George Orwell said, “To see what is in front of one’s nose needs a constant struggle.”
What is in front of us now is the prospect of a global contest between the democracies and two giant surveillance states, Russia and China. One of these great powers is poised to use force to crush the democracy of the second-largest country in Europe, Ukraine. The other is building an array of missiles and invasion forces to intimidate another democracy, Taiwan, into submission.
No Western leader wants to say it yet, but we are in a new Cold War – with all the risks, foreign and domestic such a struggle entails.
This Cold War will be very different from the last. Digital technology and globalization enable the continuous stealthy presence of democracy’s adversaries in our internal debates, deliberations and research. While there is a need to use surveillance to protect the American people, in such circumstances our government can be counted on to make powerful arguments to limit our liberties.
Certainly, history suggests this new era will breed threats to human liberty not just from abroad but from home as well. Consider the record – from the imprisonment of objectors to America’s entry into World War One, to internment camps for Americans of Japanese descent during World War Two, to the post-9/11 secret court orders that gave NSA access to almost every American’s phone records.
That last emergency enabled a massive expansion of the surveillance state at home. The Bush Administration responded to terrorism by expanding surveillance in all directions, engaging in lawless bulk collection of Americans’ personal information without an obvious connection to terrorism. Even after the reforms that followed the Snowden revelations, similar abuses have continued.
Earlier this month, in response to a letter sent last year by two members of the Senate Intelligence Committee, the government revealed redacted documents showing that the CIA has been running a clandestine dragnet of Americans’ data.

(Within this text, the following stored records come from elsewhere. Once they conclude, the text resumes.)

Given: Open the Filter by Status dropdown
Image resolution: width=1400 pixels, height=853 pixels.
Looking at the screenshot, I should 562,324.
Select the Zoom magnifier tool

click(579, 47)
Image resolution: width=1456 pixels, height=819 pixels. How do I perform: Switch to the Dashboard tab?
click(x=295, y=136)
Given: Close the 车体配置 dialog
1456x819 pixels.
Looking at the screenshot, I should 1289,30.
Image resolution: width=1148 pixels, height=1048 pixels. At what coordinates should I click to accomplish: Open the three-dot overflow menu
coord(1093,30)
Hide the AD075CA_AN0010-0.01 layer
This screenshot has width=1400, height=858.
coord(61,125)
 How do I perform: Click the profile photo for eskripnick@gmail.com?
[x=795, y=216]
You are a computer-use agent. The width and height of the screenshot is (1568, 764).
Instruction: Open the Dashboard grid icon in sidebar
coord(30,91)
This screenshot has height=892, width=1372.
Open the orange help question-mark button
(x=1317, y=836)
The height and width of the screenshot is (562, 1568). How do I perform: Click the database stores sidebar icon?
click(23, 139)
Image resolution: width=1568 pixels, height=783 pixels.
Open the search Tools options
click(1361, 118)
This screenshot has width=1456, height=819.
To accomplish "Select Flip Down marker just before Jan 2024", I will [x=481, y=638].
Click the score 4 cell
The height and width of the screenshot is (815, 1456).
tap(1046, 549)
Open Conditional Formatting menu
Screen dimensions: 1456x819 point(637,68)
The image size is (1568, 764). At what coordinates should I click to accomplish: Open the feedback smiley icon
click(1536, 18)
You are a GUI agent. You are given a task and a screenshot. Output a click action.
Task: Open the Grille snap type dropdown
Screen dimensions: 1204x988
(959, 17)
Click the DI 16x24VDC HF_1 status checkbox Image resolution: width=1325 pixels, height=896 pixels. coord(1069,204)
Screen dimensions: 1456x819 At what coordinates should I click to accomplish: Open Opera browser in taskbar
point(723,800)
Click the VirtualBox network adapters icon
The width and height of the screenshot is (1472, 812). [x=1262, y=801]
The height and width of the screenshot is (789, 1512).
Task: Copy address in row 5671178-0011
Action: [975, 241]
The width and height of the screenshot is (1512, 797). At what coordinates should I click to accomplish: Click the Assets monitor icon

This appears to be a lawless program rooted only in an executive order, EO 12333.
Thus, the rapid expansion of government surveillance that took place in the Patriot Act era, often unauthorized by statute and contrary to the Constitution, continues to morph into new forms today. These abuses persist despite a federal court finding that the NSA’s vast collection of Americans’ metadata did not result in stopping a single terrorist attack.
It is up to civil liberties advocates to remain vigilant and vocal. We should call on our champions in Congress to demand much closer oversight of government surveillance than we’ve known in the post 9/11 era. They should divert intelligence and law enforcement agencies from the temptation to use this new emergency as an excuse to extend further lawless surveillance of Americans, treating us all as criminal suspects.
The whole point of our efforts, whether by the government on one side or by civil liberties organizations on the other, is to protect America from the total surveillance states that threaten us. It would be a great irony if we became what we are defending against.
Bob Goodlatte is a senior policy advisor for PPSA and served as the Chairman of the House Judiciary Committee.